I would consider myself a totally rounded and normal person now (professionally and personally) who still enjoys tv/film/games. I can’t see how it has had a detrimental effect on my life and so am disinclined to be so strict with my children as some of you are with your children.

goodbyelenin · 07/03/2021 09:39

AaronPurr

I am not talking about my husband, I am talking about my children and me being a parent. Of course you have to be controlling.

They have no say over the time they are sent to bed either... Or so many other things.

sunflowersandbuttercups · 07/03/2021 09:40

Maybe a lot of it depends on personality. And I do suspect if it worked for your parents, you follow the same routine yourself.

We had no fizzy drinks at all in the house, not even drinks like squash - it was milk or water only, or occasionally fruit juice. No crisps, no chocolate - maybe the occasional fruit ice lolly in summer. I was never allowed McDonald's, no dessert after dinner, no occasional takeaway etc.

I'm now an adult with a mild caffeine/fizzy drink addiction who spends most of her spare time on a screen of some sort, and who eats probably far too much junk food.

Whether I'd have turned out like that anyway is up for debate but I certainly feel like watching TV/playing on screens/eating chocolate is a big treat now and I know part of me does it because I can and nobody can tell me off for it anymore.

Ellpellwood · 07/03/2021 09:40

I agree. It's a slippery slope to choosing their friends, music taste and GCSE options.

Ellpellwood · 07/03/2021 09:40

@Awarsewolf

I always find conversation about this really interesting to compare to my growing up. I had a computer in my room from about the age of 8 (roughly) - obviously no internet access because wifi wasn’t yet a thing. I used to play The Sims, Final Fantasy VII/VIII/IX, SimTower etc. for hours. I used to go round friends houses and we would play The Sims together. When I was a little older I used to play MMORPGs without supervision, great collaborative explorative fun!

I had my hobbies - I dance, football, DoE, guides etc to varying amounts, but never to any serious degree (I picked up and put them down in cycles depending on me). I spent an inordinate amount of time reading but also socialising with friends in the better weather. I watched TV as we had Cartoon Network... DBZ Card Captor Sakura Tenchi! - those were the days!
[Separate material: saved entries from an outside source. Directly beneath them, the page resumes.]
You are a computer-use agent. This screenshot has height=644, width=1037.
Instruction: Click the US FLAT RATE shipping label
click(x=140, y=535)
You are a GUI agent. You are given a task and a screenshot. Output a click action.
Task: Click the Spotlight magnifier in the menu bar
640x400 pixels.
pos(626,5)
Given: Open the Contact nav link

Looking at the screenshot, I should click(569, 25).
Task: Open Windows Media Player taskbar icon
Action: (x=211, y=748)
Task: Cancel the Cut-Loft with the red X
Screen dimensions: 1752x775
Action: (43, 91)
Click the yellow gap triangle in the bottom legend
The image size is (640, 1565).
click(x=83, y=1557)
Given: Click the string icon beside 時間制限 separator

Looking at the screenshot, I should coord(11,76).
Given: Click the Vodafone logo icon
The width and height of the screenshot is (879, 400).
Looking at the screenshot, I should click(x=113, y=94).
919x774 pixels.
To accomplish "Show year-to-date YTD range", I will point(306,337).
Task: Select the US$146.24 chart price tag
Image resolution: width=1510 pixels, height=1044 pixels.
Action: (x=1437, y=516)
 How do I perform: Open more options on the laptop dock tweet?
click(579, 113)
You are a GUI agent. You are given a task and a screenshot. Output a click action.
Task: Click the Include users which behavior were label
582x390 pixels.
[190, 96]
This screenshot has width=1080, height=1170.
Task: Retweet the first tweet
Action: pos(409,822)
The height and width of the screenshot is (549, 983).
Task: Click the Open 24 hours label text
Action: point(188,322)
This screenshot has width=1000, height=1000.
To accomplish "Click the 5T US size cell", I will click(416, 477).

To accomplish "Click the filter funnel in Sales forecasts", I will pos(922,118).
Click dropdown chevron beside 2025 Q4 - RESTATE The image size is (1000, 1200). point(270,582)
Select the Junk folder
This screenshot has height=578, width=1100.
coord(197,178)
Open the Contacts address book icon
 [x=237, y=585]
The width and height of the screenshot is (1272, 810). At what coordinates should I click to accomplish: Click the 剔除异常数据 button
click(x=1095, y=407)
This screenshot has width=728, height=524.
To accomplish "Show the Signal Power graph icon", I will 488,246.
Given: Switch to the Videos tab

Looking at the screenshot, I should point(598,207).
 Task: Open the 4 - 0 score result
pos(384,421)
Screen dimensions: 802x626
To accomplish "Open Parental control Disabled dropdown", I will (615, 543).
I would consider myself a totally rounded and normal person now (professionally and personally) who still enjoys tv/film/games. I can’t see how it has had a detrimental effect on my life and so am disinclined to be so strict with my children as some of you are with your children.

This is exactly my experience! I had my own Amiga 500 at 6.
Awarsewolf · 07/03/2021 09:42

@Ellpellwood yes! My first computer was an Amiga - I played Amberstar with my dad... great times Smile

CornishPastyDownUnder · 07/03/2021 09:43

Yes you're too controlling-but it comes from a place of love and concern!
It possibly leads to rebellion and problems when they are suddenly expected to manage their own schedule to ensure they balance clubs, friends, hobbies, schoolwork and eventually work and dating etc.
No-one gets it right all the time-its a learning curve but thats the point, they have to be able to learn, make mistakes-learn, grow and so on....
Hard to learn independence when its out of your hands and even free time is stage-managed.
Many worthwhile lessons can be gleaned by applying the old adage "With freedom comes responsibility".

goodbyelenin · 07/03/2021 09:44

@Ellpellwood

I agree. It's a slippery slope to choosing their friends, music taste and GCSE options.
what, to ban them from mixing with the wrong crowds?

To force them to stick with their commitments?

To push them to perform as well as they possibly can?

It's a slippery slope I am willing to take. I'd rather have kids having lots of friends and who enjoy lots of activities than stuck in front of video games. Even during the lockdown we are allowed unlimited time outside. They can blame me later.